The problem is that when you’re focused on $600, you aren’t thinking “$50,000”. But in reality, whether it’s all at once or over time, that’s $50,000 of your dollars that you will never see and won’t ever be able to use for anything else.
It will never make it to your savings account. It will never make it to your retirement account. You’re giving $50,000 to the bank, all for a car you won’t even want anymore by the time you finish paying for it.
Think about it this way; pretend banks didn’t loan money for cars, and you had to pay cash:
- Would you be able to buy that car?
- If you had $50k in the bank right now, would you really want to write that check?

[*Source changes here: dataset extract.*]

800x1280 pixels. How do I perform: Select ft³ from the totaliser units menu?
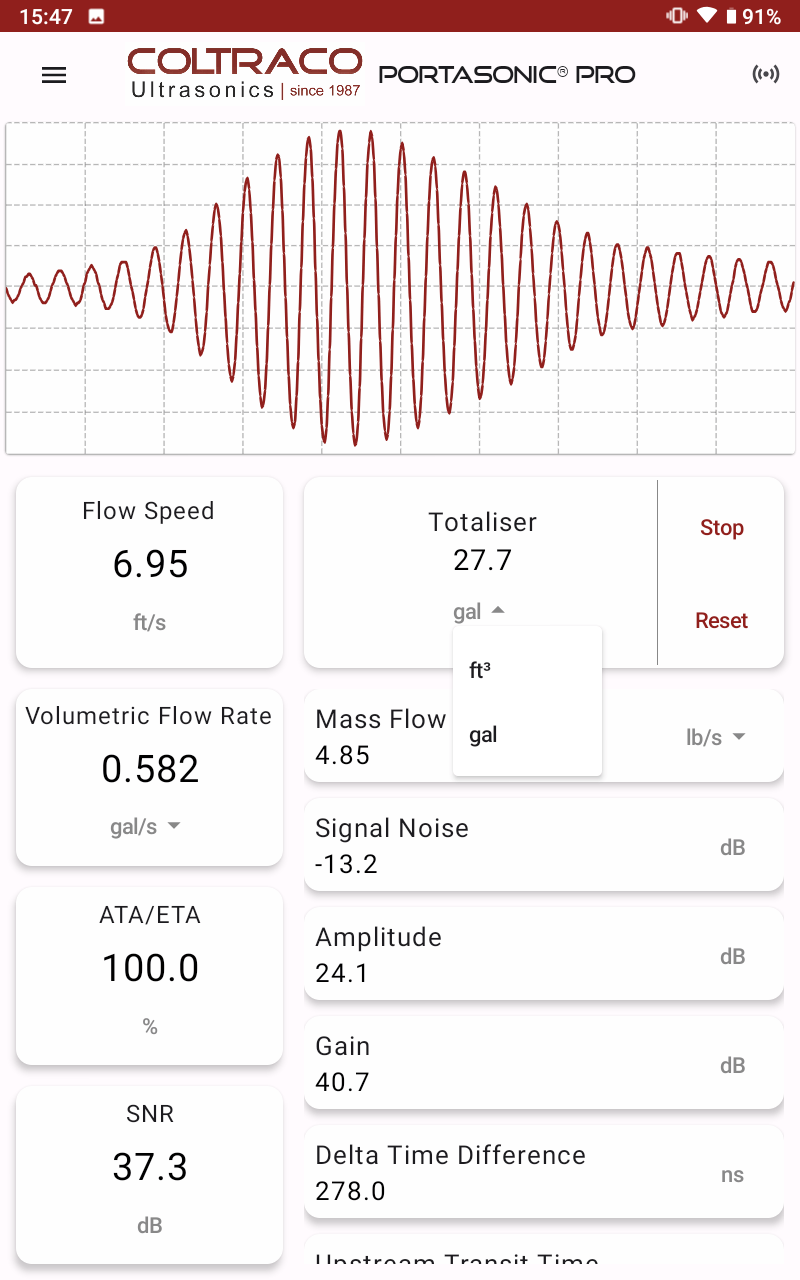(480, 671)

- If you don’t have $50k already, would you be willing to put $600 a month in your savings account for the next seven years, and write a check for it then?
- Which would you rather have: $50,000 in your hand right now, or that car?
Every dollar you give to a bank, or a car dealer, or anyone for anything, is a dollar that you no longer have and will never see again. You probably aren’t going to miss a few hundred bucks a month. But when you start thinking about the actual long term cost, what you’re really paying, your mindset changes. Or at least it should.
This mindset difference is how some people can earn $60k a year and have a paid off house by the time they’re 40, while other people can earn $100k a year and still feel broke.
Think before you spend. Especially when it’s money you haven’t even earned yet.